足場が崩れ複数の作業員が落下する事故があった、JFEスチール東日本製鉄所敷地内の作業現場(共同通信社ヘリから)
Photo By 共同

 7日午後4時25分ごろ、川崎市川崎区扇島のJFEスチール東日本製鉄所敷地内の作業現場で高さ40メートル程度の足場が崩れ、複数の作業員が落下したと119番があった。神奈川県警によると、クレーンの解体作業をしていた10~40代の男性5人が巻き込まれたとみられ、4人が搬送された。うち2人の死亡が確認された。1人が行方不明で、搬送時に意識不明の重体だった男性を含む2人が病院で治療を受けている。

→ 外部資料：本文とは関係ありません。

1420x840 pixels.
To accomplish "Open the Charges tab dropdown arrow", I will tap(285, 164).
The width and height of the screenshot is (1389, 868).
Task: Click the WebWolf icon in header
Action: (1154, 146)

 クレーンは臨海部にあり、船に積まれた荷物を移動するもの。バランスを取るためにクレーンの先端に取り付けられていた重りが落下し、周辺にあった足場に接触した。重りは主にコンクリートででき、重さ約500トン。行方不明の男性はこの重りの上で重機を使って作業していて海に転落し、他の4人は足場にいたとみられる。

 解体作業はJFEスチールが東亜建設工業(東京都新宿区)に発注していた。JFEスチールのホームページによると、現場のある扇島は人工島で、厚板・薄板部門やエネルギー部門がある。

 現場には崩落した足場や、重りが落下したことでできたとみられる巨大な穴があった。対岸で釣りをしていた東京都世田谷区の男性(65)は「ガッシャーンという金属が当たるようなものすごい音がして、砂ぼこりが舞い上がっていた」と驚いた様子だった。

 横浜地方気象台によると、事故当時、川崎市には強風注意報が出ていた。現場はJR扇町駅から南に約1・6キロの工場などがあるエリア。